Item 4.02. Non-Reliance on Previously Issued Financial Statements or a Related Audit Report or Completed Interim Review.

(a) In connection with the preparation of its financial statements as of September 30, 2021, the management of StoneBridge Acquisition Corporation, a Cayman Islands exempted company (the "Company"), has re-evaluated the Company's application of ASC 480-10-S99-3A to its accounting classification of its redeemable Class A ordinary shares, par value $0.0001 per share (the "Public Shares"), issued as part of the units sold in the Company's initial public offering (the "IPO") in July 2021. The Company has determined that at the closing of its IPO it had improperly valued its Public Shares subject to possible redemption. The Company previously determined the Public Shares subject to possible redemption to be equal to the redemption value, while also taking into consideration a redemption cannot result in net tangible assets being less than $5,000,001. Management determined that the Public Shares issued during the IPO can be redeemed or become redeemable subject to the occurrence of future events considered outside of the Company's control. Therefore, management concluded that the redemption value should include all Public Shares subject to possible redemption, resulting in the Public Shares subject to possible redemption being equal to its redemption value. As a result, management has restated temporary equity and permanent equity. This resulted in a restatement to the initial carrying value of the Public Shares subject to possible redemption with the offset recorded to additional paid-in capital (to the extent available), accumulated deficit and ordinary shares.

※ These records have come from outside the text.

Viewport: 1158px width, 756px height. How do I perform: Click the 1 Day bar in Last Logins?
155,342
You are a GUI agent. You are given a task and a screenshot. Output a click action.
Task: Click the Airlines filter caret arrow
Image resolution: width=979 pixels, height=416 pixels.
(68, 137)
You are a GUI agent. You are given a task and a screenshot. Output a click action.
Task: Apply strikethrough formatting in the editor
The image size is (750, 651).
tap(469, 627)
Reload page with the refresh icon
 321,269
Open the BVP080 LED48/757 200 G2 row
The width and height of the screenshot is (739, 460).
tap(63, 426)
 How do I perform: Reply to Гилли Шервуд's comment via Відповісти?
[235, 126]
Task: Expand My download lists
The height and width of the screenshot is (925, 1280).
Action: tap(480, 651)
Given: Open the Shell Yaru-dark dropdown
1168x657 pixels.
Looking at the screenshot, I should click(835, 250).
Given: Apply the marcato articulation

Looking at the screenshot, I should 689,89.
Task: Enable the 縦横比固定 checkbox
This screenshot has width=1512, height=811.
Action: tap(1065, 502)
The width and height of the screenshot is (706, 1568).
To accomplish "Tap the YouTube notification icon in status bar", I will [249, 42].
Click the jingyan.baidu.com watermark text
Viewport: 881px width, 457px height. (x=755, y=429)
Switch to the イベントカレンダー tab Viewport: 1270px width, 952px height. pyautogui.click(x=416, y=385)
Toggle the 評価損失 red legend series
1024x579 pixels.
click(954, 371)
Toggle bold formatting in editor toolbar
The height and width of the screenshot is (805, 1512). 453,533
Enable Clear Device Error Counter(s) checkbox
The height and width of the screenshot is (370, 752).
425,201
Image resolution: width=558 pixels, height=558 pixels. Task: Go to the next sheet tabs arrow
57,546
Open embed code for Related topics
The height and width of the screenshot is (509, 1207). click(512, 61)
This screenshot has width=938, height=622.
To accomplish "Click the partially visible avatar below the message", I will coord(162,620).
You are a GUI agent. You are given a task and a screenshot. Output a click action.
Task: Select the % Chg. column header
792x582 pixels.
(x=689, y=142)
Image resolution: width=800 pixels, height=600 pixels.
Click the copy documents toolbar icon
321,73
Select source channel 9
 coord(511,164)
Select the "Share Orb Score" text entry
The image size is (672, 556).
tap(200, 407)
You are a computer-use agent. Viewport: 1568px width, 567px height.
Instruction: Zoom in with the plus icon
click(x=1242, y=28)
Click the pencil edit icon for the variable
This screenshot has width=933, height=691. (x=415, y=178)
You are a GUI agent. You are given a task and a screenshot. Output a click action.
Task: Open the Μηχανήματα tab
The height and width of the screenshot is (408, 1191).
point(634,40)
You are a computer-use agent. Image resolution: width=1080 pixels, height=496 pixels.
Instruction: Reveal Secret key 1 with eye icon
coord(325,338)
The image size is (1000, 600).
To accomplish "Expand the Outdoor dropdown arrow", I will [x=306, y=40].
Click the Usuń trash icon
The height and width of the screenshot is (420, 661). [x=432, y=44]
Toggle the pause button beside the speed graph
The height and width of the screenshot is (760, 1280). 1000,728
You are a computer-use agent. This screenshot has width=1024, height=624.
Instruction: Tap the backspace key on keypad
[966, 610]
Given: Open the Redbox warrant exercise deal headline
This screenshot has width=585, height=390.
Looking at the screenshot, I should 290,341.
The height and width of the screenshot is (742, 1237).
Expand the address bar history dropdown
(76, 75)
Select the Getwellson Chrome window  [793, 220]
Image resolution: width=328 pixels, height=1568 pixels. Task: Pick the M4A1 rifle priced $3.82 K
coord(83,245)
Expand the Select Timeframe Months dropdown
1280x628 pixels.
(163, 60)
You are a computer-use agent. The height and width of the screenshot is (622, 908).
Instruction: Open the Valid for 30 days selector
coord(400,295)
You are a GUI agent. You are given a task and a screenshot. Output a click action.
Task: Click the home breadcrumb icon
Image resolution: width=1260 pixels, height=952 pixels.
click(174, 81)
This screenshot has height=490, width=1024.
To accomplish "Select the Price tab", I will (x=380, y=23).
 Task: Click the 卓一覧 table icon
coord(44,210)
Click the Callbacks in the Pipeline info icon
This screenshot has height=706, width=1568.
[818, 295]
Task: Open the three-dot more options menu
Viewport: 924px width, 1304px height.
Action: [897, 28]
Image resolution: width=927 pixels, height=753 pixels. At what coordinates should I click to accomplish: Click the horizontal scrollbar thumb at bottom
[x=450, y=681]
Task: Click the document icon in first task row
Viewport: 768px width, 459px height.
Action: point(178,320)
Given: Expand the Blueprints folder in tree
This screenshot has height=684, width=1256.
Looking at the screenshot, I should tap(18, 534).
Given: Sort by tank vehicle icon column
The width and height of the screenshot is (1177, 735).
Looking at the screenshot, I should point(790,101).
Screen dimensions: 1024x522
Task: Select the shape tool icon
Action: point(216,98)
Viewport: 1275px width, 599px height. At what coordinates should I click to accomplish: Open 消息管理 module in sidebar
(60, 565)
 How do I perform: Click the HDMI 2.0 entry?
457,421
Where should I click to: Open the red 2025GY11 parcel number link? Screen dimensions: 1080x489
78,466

As a result of the foregoing, on November 22, 2021, the audit committee of the Company's board of directors (the "Audit Committee") concluded, after discussion with the Company's management, that the Company's previously issued audited balance sheet as of July 20, 2021 reported in the Company's Current Report on Form 8-K filed with the SEC on July 26, 2021 (the "Affected Period") should be restated to report all Public Shares as temporary equity and should no longer be relied upon. As such, the Company has restated its balance sheet for the Affected Period in the Company's Quarterly Report on Form 10-Q for the quarterly period ended September 30, 2021 (the "Q3 Form 10-Q").

The Company's management has concluded that in light of the error described above, a material weakness exists in the Company's internal control over financial reporting related to the Company's accounting for complex financial instruments and that, because of this material weakness, the Company's disclosure controls and procedures were not effective as of September 30, 2021. The Company's remediation plan with respect to such material weakness is described in more detail in the Q3 Form 10-Q.

The Company does not expect any of the above changes will have any impact on its cash position and cash held in the trust account established in connection with the IPO.

The Company's management and the Audit Committee have discussed the matters disclosed in this Current Report on Form 8-K pursuant to this Item 4.02 with Marcum LLP, the Company's independent registered public accounting firm.